57 féminicides en Algérie en 2021
La docteure en médecine et représentante du FNUAP, Ouahiba Sakani, a souhaité que la publication des données chiffrées sur les violences contre les femmes ne se fasse pas uniquement lors des évènements analogues à ceux qu’organisent annuellement les agences onusiennes spécialisées. Mme Sakani a dit également croire aux «enquêtes de prévalence» pour bien évaluer l’ampleur du phénomène de violence, or la dernière enquête du genre remonte à 2006. «Toujours est-il qu’il est important» de regarder et d’analyser les statistiques des services de sécurité, a-t-elle recommandé. Pour cette année 2021, a-t-elle poursuivi, «les services de la DGSN (police nationale) ont recensé 5412 cas dont 25 féminicides», alors que des associations qui tiennent des cas non déclarés depuis le début de l’année évoquent 57 cas de violence ayant entrainé la mort. «Les services de la gendarmerie nationale, eux, ont recensé 7000 cas de femmes violentées. La particularité, cette année, c’est d’insister sur le thème de la recrudescence du cyber harcèlement. La gendarmerie en a recensé 244 cas tandis que la police en rapporté 23 cas avec pornographie», a ajouté docteure Sakani pour attirer l’attention sur l’augmentation des cas de «violence par le portable», comme l’a signalé avant elle le professeur Rachid Belhadj ; et avant d’insister à nouveau sur les enquêtes de terrain sur «le taux de prévalence» du phénomène pour le rapporter à la population considérée.

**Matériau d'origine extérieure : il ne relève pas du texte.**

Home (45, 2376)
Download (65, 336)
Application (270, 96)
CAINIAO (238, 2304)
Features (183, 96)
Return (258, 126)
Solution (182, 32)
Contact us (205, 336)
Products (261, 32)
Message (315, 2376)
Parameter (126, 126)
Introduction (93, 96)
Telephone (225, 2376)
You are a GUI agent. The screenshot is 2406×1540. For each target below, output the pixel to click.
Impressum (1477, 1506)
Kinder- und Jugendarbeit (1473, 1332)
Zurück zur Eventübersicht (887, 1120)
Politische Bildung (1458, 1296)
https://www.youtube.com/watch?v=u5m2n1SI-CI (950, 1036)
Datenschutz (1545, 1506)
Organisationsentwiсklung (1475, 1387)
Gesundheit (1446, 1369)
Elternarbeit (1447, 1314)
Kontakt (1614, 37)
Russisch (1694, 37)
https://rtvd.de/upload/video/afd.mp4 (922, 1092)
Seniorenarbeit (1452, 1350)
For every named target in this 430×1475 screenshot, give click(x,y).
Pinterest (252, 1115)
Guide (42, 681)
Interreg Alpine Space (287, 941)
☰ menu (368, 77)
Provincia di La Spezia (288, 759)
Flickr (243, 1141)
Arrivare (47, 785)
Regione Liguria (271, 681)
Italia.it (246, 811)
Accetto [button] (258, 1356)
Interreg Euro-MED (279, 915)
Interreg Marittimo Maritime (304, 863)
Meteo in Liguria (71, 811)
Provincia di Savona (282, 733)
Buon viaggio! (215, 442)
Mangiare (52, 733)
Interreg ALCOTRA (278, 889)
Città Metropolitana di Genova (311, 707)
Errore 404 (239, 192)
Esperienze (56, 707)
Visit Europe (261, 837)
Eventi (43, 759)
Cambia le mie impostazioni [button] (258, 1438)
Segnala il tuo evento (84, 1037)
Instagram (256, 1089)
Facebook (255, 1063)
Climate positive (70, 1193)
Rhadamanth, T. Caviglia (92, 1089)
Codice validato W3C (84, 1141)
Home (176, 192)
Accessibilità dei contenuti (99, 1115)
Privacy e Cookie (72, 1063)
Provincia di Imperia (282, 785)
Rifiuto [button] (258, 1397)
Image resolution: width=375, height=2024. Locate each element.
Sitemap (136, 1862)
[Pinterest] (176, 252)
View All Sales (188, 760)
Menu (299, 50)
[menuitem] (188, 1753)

Les portraits de femmes accrochés aux côtés d’effets vestimentaires féminins sur les murs de Dar Abdelatif étaient une quinzaine de clichés accompagnés de témoignages écrits, des lettres, rédigés par des femmes réfugiées ou déplacées ayant subi ou fui les violences de toutes sortes qu’elles ont endurées : mariages forcés, excision, violence conjugale, exploitation économique…. Des photos que le HCR et le FNUAP ont voulu «implicites», mais en vain. Elles dégoulinent de douleur et de souffrance.